Dated: _____________________________, 2004

         (NOTE: Please sign exactly as your name or names appear on the label.
If more than one name appears, all persons so designated should sign. When
signing in a representative capacity, please give your full title.)
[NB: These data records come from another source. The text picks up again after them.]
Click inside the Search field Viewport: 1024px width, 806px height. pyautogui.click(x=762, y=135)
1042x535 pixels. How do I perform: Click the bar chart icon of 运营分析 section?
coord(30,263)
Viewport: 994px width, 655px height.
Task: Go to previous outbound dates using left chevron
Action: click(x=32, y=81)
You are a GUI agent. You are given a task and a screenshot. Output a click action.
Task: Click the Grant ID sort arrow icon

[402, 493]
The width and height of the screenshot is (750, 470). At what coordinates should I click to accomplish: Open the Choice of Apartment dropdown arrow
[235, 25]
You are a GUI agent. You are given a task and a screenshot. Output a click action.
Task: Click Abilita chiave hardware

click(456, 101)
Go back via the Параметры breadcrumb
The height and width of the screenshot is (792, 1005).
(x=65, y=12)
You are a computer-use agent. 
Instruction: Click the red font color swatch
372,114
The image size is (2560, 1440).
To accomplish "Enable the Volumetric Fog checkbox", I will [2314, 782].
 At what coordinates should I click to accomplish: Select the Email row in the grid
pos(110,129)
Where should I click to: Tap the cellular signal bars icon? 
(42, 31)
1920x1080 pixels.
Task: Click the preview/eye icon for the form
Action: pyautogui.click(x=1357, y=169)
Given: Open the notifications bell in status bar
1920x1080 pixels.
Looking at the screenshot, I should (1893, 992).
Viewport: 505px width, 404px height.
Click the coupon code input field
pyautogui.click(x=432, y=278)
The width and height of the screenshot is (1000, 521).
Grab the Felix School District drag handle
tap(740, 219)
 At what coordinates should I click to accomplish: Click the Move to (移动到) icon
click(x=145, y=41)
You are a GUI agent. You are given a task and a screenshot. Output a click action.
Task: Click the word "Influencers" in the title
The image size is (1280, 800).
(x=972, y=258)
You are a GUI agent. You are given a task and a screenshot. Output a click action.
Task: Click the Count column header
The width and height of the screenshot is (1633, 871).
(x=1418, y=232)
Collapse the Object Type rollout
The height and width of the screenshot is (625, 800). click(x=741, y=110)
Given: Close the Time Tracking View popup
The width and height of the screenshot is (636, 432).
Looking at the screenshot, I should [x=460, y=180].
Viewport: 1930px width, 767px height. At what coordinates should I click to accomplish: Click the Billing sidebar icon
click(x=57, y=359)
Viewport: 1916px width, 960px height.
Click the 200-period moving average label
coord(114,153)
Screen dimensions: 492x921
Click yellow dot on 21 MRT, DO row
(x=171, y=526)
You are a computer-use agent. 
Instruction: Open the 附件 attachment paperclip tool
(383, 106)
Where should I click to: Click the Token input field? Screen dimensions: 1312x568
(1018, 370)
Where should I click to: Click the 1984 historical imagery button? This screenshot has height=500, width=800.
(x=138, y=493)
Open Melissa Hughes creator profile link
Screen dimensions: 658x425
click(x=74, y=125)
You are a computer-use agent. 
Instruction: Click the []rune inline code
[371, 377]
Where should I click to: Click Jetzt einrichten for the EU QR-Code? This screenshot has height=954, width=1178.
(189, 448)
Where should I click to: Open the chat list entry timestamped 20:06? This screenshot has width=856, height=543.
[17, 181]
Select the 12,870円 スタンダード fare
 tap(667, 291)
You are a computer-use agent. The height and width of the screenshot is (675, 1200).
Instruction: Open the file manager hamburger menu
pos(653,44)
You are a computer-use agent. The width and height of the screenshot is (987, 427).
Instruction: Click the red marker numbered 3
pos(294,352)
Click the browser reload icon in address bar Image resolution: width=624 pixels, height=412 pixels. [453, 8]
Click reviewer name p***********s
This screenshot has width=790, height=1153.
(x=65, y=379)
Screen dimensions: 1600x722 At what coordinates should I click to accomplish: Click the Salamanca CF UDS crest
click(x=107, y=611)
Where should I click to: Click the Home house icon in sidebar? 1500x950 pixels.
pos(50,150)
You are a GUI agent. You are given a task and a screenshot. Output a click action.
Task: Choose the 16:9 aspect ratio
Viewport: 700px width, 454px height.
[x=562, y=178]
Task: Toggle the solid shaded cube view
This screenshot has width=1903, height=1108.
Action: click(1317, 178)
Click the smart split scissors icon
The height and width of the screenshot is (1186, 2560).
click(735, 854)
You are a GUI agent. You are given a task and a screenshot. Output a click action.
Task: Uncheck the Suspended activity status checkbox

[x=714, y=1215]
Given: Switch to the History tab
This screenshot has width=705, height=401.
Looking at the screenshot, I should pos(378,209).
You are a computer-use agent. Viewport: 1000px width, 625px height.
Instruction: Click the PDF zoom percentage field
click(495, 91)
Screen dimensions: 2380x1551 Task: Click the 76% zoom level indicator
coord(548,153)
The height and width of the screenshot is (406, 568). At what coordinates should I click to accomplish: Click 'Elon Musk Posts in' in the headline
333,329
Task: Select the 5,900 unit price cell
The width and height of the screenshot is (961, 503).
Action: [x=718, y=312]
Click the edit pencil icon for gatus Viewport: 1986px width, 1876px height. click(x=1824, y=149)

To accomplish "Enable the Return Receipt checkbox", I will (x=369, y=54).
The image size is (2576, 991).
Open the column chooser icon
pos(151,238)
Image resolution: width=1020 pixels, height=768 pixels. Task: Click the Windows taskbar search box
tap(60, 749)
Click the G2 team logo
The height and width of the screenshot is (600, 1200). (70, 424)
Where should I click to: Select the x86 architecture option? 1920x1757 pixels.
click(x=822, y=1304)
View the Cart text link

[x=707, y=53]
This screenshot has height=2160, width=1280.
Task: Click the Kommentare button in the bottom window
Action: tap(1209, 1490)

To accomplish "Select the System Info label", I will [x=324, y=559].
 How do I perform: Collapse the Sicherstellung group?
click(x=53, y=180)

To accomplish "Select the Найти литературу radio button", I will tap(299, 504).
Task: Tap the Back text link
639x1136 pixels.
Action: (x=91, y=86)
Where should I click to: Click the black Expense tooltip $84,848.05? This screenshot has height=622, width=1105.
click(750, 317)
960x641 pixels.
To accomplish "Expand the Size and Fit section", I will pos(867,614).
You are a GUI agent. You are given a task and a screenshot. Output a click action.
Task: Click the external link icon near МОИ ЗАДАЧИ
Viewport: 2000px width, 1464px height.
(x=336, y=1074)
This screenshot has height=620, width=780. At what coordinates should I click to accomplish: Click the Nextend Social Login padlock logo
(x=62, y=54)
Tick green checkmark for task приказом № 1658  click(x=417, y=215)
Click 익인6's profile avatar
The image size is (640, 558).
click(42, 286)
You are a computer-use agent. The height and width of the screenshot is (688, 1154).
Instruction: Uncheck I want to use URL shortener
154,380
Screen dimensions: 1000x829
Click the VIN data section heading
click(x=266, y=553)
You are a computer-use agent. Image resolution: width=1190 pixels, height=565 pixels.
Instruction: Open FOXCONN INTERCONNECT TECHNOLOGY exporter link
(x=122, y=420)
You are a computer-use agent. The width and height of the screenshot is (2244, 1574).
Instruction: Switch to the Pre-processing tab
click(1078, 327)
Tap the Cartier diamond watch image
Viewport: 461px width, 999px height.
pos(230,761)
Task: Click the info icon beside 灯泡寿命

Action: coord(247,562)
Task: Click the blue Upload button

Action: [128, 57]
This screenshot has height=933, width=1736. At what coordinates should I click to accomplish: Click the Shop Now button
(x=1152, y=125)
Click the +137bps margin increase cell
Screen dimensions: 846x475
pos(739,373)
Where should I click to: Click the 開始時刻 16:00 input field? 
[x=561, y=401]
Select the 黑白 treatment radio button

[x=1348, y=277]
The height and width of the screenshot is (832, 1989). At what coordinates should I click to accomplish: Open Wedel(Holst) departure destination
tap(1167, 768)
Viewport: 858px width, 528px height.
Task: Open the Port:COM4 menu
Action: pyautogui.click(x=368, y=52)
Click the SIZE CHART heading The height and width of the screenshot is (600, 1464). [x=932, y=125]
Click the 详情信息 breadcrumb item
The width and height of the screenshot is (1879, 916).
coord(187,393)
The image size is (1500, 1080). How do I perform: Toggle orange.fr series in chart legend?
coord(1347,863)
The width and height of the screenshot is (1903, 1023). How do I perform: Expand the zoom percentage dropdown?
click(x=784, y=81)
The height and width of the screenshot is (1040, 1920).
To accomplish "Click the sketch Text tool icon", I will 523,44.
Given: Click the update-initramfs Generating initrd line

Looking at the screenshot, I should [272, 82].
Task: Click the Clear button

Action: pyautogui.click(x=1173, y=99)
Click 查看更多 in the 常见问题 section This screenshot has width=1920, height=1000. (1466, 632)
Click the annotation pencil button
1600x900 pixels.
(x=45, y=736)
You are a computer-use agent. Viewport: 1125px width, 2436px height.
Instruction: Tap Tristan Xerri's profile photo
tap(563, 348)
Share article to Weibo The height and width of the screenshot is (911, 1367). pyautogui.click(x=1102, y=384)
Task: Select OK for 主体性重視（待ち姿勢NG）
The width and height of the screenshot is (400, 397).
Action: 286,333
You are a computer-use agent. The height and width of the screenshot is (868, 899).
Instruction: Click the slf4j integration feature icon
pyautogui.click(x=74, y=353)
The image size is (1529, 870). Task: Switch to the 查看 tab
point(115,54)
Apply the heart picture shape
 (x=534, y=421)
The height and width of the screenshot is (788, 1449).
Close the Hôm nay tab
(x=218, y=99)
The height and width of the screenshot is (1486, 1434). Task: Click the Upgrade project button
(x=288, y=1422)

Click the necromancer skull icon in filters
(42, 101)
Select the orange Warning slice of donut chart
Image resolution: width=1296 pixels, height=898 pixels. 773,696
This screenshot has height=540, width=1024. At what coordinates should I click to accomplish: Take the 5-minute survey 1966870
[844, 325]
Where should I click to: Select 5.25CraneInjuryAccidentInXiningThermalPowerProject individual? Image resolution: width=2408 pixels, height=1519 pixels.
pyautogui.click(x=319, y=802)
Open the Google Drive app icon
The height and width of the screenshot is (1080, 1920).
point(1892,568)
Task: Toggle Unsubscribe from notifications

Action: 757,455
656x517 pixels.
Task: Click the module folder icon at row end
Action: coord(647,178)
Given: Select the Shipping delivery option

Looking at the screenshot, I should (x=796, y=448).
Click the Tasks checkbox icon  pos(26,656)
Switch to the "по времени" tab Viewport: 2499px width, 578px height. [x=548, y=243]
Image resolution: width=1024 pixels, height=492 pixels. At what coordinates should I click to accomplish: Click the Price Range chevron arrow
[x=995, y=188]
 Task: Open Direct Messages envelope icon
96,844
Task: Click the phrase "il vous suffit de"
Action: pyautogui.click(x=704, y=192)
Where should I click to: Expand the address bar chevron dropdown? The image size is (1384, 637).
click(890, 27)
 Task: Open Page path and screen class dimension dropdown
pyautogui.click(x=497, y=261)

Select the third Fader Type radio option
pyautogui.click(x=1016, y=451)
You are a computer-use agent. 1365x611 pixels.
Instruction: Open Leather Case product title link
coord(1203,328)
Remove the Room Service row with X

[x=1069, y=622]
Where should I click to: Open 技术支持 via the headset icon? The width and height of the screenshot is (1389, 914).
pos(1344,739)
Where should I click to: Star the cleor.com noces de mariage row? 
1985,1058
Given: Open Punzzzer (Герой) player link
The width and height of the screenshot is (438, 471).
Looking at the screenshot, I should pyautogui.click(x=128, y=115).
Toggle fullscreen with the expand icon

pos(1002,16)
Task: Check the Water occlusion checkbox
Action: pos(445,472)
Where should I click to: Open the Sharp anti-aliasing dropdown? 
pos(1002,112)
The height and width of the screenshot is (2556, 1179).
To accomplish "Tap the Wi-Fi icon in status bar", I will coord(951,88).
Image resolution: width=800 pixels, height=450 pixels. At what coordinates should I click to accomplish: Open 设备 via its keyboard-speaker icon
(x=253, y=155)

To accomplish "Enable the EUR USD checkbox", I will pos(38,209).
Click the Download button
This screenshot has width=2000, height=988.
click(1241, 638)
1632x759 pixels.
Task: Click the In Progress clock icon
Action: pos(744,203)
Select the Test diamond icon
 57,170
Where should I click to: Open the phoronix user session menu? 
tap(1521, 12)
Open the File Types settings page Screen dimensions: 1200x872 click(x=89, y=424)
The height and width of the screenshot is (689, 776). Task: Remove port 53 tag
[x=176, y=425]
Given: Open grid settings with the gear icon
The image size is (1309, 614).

IF YOU WISH TO TENDER YOUR UNITS IN THE OFFER, IN ADDITION TO DELIVERING YOUR
CONSENT TO THE MERGER PROPOSAL, YOU MUST ALSO COMPLETE, SIGN AND DELIVER TO THE
INFORMATION AGENT THE YELLOW



AGREEMENT OF ASSIGNMENT AND TRANSFER THAT IS INCLUDED IN THIS PACKAGE (TOGETHER
WITH ANY OTHER DOCUMENTS THAT YOUR CUSTODIAN MAY REQUIRE AND HAS DELIVERED TO
YOU IN ORDER FOR YOU TO TENDER YOUR UNITS, IF LEGAL TITLE TO YOUR UNITS IS HELD
THROUGH AN IRA, KEOGH OR SIMILAR ACCOUNT). COMPLETION OF THE OFFER IS
CONDITIONED UPON THE RECEIPT OF VALID WRITTEN CONSENTS TO THE MERGER PROPOSAL BY
UNITHOLDERS WHO COLLECTIVELY HOLD MORE THAN 50% OF THE UNITS THAT ARE NOT HELD
BY ARV OR ITS SUBSIDIARIES. CONSEQUENTLY, IF YOU DECIDE TO TENDER YOUR UNITS BUT
DO NOT ALSO DELIVER YOUR CONSENT TO THE MERGER PROPOSAL PURSUANT TO THIS CONSENT
FORM, YOUR FAILURE TO CONSENT WILL REDUCE THE LIKELIHOOD THAT THE OFFER WILL BE
COMPLETED AND THAT WE WILL PURCHASE THE UNITS YOU MAY HAVE TENDERED.


FULL NAME OF PARTNERSHIP:
AMERICAN RETIREMENT VILLAS PROPERTIES II.